Związek zapowiada strajk generalny. ZUS: „Nie ma żadnego zagrożenia"
27 czerwca szykuje się strajk generalny w Zakładzie Ubezpieczeń Społecznych - taką decyzję ogłosił Związek Zawodowy Związkowa Alternatywa w ZUS. - Kolejny raz straszą obywateli i rozpowszechniają nieprawdziwe informacje - komentuje rzecznik ZUS.
Według zapowiedzi strajk ma być bezterminowy i objąć cały kraj. Związkowcy domagają się wzrostu wynagrodzeń, przywrócenia szefowej Związkowej Alternatywy do pracy i dymisji prezes ZUS Gertrudy Uścińskiej. Przekazali też, że bezpośrednią przyczyną decyzji o akcji strajkowej było zwolnienie dyscyplinarne liderki Związkowej Alternatywy w ZUS i zarazem głównej negocjatorki w sporze zbiorowym, Ilony Garczyńskiej.

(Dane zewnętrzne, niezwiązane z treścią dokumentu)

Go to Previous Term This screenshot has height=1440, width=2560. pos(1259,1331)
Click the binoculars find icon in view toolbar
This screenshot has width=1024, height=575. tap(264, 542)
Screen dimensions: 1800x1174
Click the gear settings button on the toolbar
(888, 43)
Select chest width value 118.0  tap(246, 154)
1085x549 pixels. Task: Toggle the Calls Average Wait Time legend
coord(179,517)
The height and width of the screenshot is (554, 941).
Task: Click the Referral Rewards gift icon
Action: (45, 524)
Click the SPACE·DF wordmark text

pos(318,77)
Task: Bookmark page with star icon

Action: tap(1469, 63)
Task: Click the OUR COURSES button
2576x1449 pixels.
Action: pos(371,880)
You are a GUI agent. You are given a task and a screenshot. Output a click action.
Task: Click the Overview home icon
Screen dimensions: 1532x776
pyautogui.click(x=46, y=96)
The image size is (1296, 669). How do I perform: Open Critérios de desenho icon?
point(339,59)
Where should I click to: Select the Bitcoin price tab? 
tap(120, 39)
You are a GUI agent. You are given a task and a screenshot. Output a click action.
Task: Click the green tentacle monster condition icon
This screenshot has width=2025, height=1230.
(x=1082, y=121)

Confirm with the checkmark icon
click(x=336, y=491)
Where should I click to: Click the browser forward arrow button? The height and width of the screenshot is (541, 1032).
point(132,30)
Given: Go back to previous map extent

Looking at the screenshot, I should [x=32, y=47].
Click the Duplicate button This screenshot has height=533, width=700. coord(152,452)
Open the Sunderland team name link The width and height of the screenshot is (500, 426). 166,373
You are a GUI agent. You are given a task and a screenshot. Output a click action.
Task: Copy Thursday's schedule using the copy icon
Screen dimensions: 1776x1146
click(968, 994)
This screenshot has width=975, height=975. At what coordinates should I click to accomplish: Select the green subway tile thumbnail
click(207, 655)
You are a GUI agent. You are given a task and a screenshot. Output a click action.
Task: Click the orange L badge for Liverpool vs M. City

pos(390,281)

Rzecznik ZUS w oświadczeniu zapewnił, że „dzięki ogromnemu zaangażowaniu pracowników ZUS realizował, realizuje i będzie realizować wszelkie zadania ustawowe związane z wypłatą emerytur i innych świadczeń, w tym pozostałych na rzecz rodziny, w szczególności 500 plus. Zaznaczył, że przedstawiciele Związkowej Alternatywy rozpowszechniają nieprawdziwe informacje na temat ZUS. - Alternatywa to jeden z najmniejszych związków zawodowych w ZUS. Skupia bowiem niewiele ponad 160 członków. Dla porównania w ZUS pracuje ponad 40 tys. pracowników. Przyjęcie dziś tezy tegoż związku to tak, jakby na podstawie informacji jednego dziennikarza powiedzieć, że redakcja kończy swoją działalność - oświadczył Żebrowski.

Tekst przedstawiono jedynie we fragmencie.